Em busca da soberania.
No espaço de semanas, o mito da passividade dos povos árabes e da sua inaptidão à democracia voou em estilhaços pelos ares. Pela primeira vez desde os anos 1970, não se poderá mais analisar a geopolítica sem levar em conta, ao menos parcialmente,as aspirações de povos e países que voltaram a ser donos do seu destino.Alain Gresh
Esse grande país muçulmano foi arrasado por greves e manifestações que duraram várias semanas.
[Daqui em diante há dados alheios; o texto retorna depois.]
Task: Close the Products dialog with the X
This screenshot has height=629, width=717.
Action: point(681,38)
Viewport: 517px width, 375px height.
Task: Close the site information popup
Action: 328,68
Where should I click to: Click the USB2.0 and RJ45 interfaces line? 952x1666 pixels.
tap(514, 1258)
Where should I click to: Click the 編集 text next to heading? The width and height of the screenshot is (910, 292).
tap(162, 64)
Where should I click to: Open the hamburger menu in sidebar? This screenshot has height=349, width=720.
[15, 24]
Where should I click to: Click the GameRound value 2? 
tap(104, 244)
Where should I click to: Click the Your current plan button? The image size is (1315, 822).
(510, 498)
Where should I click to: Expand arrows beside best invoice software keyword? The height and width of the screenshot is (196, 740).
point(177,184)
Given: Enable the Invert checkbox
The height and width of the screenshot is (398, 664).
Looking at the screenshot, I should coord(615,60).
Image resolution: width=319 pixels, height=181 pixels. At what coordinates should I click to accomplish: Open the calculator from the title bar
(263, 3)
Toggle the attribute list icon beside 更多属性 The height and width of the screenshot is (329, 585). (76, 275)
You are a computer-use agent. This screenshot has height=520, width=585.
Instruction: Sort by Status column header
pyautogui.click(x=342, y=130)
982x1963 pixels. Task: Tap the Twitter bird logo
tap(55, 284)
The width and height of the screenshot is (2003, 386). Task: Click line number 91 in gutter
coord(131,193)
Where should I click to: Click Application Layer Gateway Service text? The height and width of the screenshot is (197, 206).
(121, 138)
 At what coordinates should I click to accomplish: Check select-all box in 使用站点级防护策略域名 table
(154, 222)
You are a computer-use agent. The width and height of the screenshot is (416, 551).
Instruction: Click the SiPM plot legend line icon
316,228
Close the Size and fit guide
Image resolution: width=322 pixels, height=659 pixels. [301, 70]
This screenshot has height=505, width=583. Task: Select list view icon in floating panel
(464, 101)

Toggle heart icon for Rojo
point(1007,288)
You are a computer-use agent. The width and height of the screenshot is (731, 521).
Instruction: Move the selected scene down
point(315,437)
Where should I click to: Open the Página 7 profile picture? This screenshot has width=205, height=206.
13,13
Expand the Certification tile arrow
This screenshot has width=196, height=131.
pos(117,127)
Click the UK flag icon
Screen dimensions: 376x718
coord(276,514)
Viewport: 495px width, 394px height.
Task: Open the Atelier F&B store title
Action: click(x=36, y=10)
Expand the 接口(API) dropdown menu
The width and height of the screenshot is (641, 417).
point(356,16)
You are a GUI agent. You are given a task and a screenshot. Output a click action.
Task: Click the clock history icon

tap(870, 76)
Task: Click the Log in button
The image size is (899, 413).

A crise econômica e social, os saques constantes do Estado perpetrados pela família do presidente e um autoritarismo sem limite abalaram esse pilar da política estadunidense na região. Apesar de tudo, Washington abandonou seu antigo aliado. A secretária de Estado pediu ao ditador que se demitisse, de maneira a “abrir caminho para uma transição democrática”.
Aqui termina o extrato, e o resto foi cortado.